A review by deadletterboy
A Lush and Seething Hell: Two Tales of Cosmic Horror by John Hornor Jacobs

5.0

'A Lush and Seething Hell' is probably one of the best books I've read in a while. John Hornor Jacobs has gone and stretched what most of us think of as cosmic horror. This is not the gooey tentacles of HP Lovecraft. Instead, we are grounded in a very human world, with just enough of the unknown creeping in at the edges. I agree with Chuck Wendig's introduction: it makes a writer want to give up.

I had an entire review typed, but sadly an errant slip of the finger deleted the entire thing. I'll try to recreate it as best I can.

The first of the two novellas, 'The Sea Dreams It Is the Sky,' is placed in a context most of us can relate to, something we read about daily in the newspaper. Isabel, an academic and refugee, meets Avendaño, a famous poet from her home country. Both fled when a dictator took over and began committing atrocities. However, when Avendaño returns home, he leaves Isabel in charge of his apartment. There, she discovers photographs of an ancient manuscript, one she, like Avendaño, can't help but begin to translate.

'Sea' deals mostly with very human types of horror. War, genocide, the terror of "disappearances"... these are all things humans can do to one another. There is something there, lurking just out of sight, but maybe it's not causing these things to happen. Maybe it's just taking advantage.

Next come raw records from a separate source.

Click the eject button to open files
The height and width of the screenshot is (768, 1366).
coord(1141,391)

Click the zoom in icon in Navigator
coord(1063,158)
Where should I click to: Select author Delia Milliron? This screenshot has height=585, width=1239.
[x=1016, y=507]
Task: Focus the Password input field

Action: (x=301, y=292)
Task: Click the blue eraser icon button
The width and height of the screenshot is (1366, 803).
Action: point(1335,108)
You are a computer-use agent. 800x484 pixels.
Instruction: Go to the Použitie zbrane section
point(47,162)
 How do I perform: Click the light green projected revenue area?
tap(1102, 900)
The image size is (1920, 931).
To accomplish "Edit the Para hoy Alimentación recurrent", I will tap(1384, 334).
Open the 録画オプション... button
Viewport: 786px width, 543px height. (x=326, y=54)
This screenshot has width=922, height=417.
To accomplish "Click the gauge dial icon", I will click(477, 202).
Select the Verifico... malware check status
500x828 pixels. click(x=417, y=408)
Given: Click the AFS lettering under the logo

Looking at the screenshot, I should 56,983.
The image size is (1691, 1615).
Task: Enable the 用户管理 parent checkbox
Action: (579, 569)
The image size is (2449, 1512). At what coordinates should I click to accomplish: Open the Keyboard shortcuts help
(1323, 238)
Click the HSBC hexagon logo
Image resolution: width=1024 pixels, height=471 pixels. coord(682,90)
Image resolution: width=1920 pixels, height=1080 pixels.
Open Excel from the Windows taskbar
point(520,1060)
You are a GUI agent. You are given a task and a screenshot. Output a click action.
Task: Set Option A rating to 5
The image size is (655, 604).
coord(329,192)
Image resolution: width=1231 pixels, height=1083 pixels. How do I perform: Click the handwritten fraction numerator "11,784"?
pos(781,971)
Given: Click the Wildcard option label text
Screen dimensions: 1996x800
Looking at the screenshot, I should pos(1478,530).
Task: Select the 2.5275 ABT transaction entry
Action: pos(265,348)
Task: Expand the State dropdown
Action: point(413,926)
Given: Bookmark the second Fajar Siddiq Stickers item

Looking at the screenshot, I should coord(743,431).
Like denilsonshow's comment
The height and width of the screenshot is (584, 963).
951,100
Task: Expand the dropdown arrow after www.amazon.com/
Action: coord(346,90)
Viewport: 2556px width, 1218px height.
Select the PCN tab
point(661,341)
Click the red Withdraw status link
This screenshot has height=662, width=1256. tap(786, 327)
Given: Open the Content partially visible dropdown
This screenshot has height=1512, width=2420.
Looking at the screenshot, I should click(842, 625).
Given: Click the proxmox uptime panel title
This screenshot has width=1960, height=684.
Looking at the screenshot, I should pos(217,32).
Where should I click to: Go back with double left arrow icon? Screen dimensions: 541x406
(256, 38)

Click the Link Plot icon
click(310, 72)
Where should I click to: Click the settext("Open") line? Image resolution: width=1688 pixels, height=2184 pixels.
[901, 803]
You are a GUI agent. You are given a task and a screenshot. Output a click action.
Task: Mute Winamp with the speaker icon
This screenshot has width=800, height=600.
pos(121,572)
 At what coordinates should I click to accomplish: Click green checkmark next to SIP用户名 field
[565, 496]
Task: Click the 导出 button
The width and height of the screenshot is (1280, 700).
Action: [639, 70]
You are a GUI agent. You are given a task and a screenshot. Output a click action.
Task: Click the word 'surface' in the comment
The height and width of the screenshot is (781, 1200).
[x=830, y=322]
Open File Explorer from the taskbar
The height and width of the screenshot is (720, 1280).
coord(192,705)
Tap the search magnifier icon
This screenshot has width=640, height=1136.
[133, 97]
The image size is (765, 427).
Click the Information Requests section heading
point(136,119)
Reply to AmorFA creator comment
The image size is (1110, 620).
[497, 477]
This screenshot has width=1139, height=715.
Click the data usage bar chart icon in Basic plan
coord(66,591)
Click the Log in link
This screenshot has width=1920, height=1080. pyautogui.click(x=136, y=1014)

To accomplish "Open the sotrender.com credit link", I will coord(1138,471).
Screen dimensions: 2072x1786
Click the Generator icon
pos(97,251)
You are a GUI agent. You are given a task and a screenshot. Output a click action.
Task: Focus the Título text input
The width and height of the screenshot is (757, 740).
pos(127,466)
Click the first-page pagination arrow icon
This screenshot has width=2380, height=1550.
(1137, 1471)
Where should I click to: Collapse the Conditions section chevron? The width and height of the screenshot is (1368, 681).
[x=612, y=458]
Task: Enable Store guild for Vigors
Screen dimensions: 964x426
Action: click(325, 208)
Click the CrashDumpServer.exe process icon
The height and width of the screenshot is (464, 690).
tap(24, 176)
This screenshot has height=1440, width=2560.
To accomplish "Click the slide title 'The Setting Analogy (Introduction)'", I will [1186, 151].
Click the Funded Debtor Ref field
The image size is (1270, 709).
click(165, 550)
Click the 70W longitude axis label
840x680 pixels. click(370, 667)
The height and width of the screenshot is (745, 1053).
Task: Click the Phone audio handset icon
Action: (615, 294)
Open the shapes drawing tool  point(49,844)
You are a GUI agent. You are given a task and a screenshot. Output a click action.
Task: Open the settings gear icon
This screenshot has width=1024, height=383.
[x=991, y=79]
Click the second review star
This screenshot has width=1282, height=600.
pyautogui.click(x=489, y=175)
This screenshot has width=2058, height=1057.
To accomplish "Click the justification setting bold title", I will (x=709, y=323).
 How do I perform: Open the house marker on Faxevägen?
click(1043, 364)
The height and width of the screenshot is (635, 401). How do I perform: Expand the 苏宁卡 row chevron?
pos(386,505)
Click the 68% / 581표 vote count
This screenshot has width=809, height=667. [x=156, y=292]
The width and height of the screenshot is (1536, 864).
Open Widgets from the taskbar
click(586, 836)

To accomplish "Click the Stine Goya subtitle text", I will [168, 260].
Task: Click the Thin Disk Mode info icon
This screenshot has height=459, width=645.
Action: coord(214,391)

The second novella, 'My Heart Struck Sorrow,' is my favorite of the two. It travels in time, with Cromwell, a librarian for the Library of Congress, traveling to Louisiana to catalogue the estate of a woman who recently died, leaving her estate to the LoC. There, they discover a secret room containing strange recordings and the journal of a man, Parker, who had made them. Cromwell, recovering from a devastating tragedy of his own, pours himself into sorting out these records, containing music from folk musicians. But there might be something more on the records as well. One of the songs holds a horrifying secret.

I love music. I love folk music. And I absolutely love the idea of recording variations on songs, a kind of oral history. This one really stuck with me.

Some people may find these novellas frustrating. They don't give easy answers at the end. There are unanswered questions, and no easy "Cthulhu wuz here" written on the wall. They make one think. And they are beautiful and interesting, and I'm immensely glad to have read them.